- _WHAT YOU SHOULD DO_
How many lines in the items below contain the word "height"? Reply with the number alone.

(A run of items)

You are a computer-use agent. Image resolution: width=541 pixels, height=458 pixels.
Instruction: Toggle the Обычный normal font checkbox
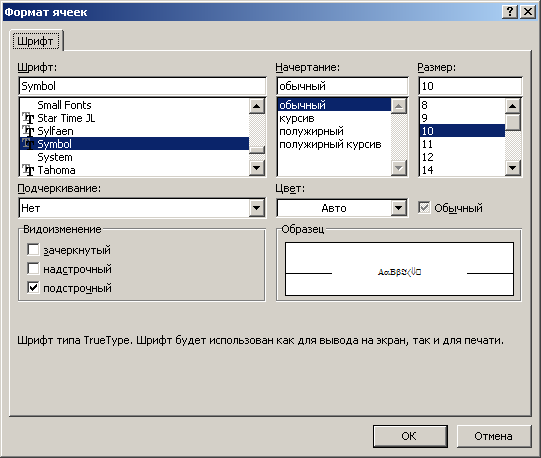click(x=424, y=208)

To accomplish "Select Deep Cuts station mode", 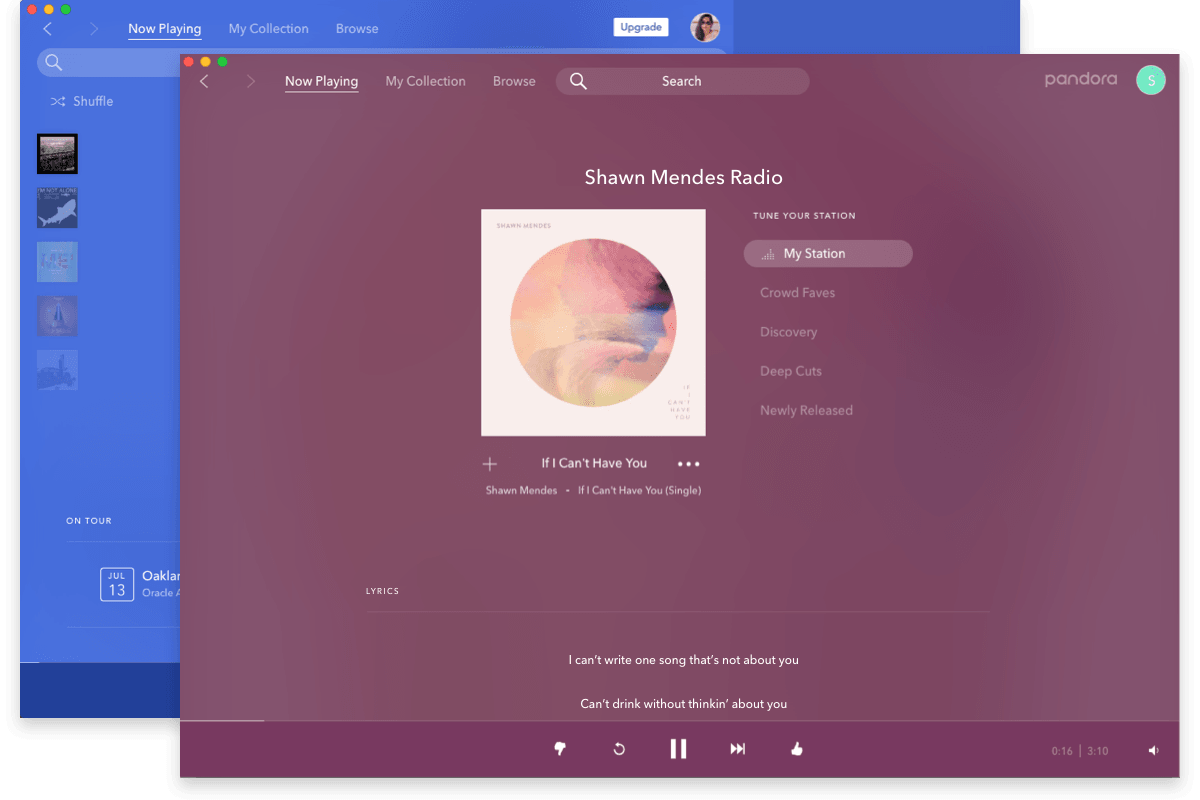I will pyautogui.click(x=791, y=370).
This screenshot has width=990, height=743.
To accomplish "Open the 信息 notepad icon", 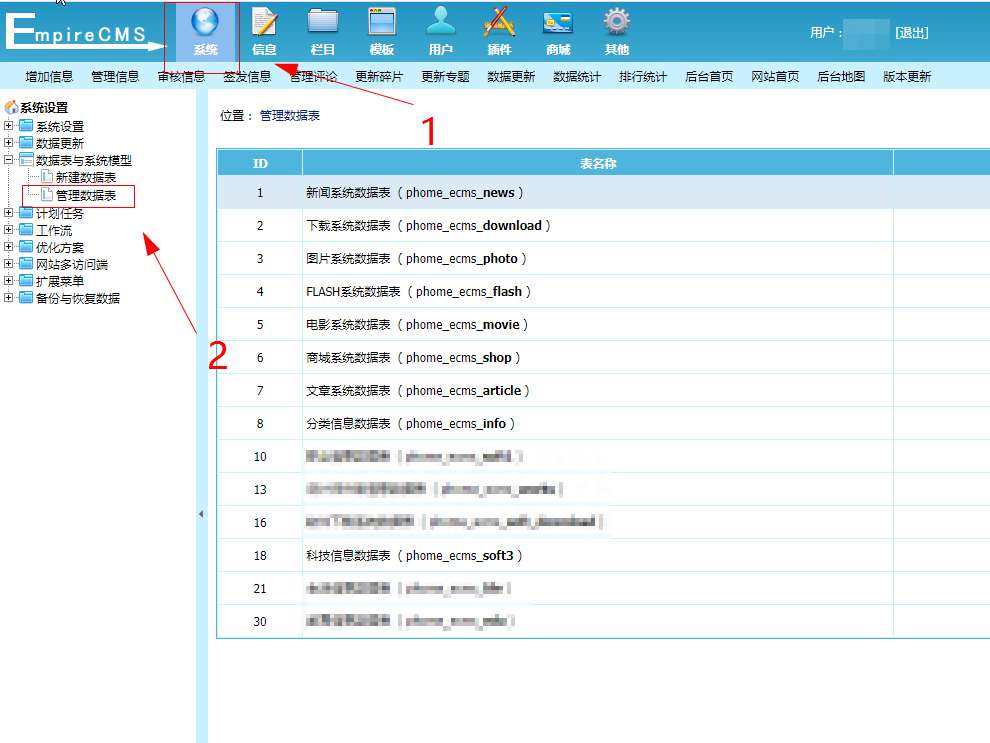I will pyautogui.click(x=264, y=23).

- _RESULT_
2